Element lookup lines

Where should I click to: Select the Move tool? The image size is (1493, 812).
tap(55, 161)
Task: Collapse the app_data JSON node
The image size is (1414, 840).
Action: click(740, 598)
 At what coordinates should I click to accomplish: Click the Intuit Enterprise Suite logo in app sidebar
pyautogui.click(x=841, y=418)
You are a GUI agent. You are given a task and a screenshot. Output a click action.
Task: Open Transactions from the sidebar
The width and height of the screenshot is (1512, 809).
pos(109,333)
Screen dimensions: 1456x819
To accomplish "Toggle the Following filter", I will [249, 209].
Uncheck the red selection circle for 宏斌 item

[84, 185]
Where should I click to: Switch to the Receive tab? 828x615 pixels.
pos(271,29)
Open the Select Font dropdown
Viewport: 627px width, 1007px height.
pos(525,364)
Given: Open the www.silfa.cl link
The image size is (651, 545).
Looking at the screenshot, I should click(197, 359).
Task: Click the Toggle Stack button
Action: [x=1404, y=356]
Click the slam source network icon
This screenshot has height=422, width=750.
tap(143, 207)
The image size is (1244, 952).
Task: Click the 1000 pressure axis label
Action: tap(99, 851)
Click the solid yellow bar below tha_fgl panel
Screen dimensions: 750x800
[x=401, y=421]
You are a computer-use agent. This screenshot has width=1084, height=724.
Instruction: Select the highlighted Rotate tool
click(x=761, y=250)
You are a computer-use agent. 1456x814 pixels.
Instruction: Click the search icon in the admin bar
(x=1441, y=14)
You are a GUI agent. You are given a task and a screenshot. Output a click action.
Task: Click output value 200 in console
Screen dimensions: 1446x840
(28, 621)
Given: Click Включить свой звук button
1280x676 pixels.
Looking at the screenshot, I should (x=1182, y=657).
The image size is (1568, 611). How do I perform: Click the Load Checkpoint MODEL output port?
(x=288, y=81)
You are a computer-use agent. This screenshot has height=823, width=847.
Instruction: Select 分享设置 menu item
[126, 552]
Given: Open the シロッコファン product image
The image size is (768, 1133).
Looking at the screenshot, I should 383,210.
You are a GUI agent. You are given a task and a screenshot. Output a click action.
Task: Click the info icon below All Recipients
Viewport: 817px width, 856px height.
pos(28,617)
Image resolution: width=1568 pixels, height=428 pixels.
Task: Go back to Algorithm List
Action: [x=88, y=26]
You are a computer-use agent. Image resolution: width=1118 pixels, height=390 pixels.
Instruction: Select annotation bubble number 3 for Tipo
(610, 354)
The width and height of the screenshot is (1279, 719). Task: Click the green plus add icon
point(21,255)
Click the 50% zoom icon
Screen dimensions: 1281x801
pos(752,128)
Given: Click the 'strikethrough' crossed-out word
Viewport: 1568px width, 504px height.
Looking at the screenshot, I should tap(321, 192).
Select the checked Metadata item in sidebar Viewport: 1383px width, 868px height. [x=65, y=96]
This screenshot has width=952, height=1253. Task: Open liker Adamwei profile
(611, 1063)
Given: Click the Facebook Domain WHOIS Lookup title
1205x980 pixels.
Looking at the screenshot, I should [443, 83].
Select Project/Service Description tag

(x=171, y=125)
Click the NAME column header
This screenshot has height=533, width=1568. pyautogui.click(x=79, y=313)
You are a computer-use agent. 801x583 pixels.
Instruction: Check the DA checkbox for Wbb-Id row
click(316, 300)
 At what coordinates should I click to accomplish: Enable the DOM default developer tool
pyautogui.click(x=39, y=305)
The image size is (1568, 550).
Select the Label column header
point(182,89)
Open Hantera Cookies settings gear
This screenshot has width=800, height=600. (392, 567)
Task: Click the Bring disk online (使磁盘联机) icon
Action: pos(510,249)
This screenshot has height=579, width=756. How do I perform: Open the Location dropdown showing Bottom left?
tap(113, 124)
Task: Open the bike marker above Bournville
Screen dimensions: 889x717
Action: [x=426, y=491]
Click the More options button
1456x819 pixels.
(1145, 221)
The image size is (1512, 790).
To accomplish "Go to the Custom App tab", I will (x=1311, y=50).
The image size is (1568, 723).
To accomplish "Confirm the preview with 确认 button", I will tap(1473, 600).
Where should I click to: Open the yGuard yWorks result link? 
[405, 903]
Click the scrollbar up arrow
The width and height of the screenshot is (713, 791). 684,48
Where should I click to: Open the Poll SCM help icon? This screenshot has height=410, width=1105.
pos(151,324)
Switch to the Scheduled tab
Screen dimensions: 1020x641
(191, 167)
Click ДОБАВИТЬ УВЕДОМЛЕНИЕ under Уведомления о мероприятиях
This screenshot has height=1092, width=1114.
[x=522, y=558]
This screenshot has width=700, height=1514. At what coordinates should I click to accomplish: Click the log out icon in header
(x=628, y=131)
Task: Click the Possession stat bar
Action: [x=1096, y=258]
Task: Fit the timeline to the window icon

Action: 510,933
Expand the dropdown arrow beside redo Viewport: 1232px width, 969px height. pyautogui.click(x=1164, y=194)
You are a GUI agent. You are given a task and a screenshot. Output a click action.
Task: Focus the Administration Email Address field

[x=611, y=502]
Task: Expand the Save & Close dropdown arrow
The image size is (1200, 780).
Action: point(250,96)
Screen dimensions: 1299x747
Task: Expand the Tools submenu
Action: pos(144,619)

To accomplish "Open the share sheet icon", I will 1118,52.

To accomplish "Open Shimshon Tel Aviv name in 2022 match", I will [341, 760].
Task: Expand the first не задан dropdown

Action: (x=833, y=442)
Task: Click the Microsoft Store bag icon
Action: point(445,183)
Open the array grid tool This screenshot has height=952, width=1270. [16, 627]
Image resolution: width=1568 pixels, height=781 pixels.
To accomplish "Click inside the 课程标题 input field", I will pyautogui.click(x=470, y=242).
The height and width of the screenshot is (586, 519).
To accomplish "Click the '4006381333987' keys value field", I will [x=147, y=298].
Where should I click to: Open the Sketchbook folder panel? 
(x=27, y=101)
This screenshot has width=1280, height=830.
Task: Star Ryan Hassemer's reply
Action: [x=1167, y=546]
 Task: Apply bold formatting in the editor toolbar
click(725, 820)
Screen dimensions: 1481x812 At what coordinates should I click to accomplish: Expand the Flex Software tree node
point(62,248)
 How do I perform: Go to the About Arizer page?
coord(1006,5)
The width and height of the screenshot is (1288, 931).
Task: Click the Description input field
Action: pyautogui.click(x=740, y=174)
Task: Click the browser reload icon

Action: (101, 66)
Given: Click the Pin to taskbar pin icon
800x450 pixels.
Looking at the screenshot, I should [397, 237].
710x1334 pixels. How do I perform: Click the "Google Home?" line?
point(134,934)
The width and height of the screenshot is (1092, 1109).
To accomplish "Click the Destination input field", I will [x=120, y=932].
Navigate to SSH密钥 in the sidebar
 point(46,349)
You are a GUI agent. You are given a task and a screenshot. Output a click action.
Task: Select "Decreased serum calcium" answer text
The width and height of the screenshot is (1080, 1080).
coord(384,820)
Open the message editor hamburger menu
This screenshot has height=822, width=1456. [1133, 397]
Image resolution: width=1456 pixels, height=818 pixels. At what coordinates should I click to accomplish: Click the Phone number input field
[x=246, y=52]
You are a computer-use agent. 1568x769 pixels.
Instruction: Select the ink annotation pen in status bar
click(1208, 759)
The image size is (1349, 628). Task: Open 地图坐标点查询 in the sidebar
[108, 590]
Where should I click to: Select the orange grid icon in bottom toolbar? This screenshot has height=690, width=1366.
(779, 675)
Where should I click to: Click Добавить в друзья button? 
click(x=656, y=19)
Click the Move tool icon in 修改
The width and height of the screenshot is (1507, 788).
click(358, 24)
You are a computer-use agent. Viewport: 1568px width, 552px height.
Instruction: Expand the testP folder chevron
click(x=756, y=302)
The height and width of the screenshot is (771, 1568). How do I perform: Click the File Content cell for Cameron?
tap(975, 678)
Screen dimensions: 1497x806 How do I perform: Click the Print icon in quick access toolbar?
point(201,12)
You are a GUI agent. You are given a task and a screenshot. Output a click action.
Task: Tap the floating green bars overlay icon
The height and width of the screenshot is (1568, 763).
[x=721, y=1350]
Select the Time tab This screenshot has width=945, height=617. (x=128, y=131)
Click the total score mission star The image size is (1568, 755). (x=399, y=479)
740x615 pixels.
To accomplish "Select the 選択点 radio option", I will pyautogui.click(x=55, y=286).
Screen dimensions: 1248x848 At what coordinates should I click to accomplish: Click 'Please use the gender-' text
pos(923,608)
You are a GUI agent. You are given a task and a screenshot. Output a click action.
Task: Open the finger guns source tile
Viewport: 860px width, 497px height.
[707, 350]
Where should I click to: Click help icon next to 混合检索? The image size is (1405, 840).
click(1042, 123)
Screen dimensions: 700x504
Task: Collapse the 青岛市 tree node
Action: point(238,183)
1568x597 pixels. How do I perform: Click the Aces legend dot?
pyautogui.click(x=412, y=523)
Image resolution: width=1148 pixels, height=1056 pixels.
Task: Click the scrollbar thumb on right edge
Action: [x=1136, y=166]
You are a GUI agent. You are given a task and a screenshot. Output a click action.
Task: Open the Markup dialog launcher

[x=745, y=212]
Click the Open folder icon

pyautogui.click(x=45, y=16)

**Given request**
Please reproduce, without changes, the lines from the line with "The image size is (1568, 611)." up to and including the line with "pos(752,128)".

**Written solution**
The image size is (1568, 611). How do I perform: Click the Load Checkpoint MODEL output port?
(x=288, y=81)
You are a computer-use agent. This screenshot has height=823, width=847.
Instruction: Select 分享设置 menu item
[126, 552]
Given: Open the シロッコファン product image
The image size is (768, 1133).
Looking at the screenshot, I should 383,210.
You are a GUI agent. You are given a task and a screenshot. Output a click action.
Task: Click the info icon below All Recipients
Viewport: 817px width, 856px height.
pos(28,617)
Image resolution: width=1568 pixels, height=428 pixels.
Task: Go back to Algorithm List
Action: [x=88, y=26]
You are a computer-use agent. Image resolution: width=1118 pixels, height=390 pixels.
Instruction: Select annotation bubble number 3 for Tipo
(610, 354)
The width and height of the screenshot is (1279, 719). Task: Click the green plus add icon
point(21,255)
Click the 50% zoom icon
Screen dimensions: 1281x801
pos(752,128)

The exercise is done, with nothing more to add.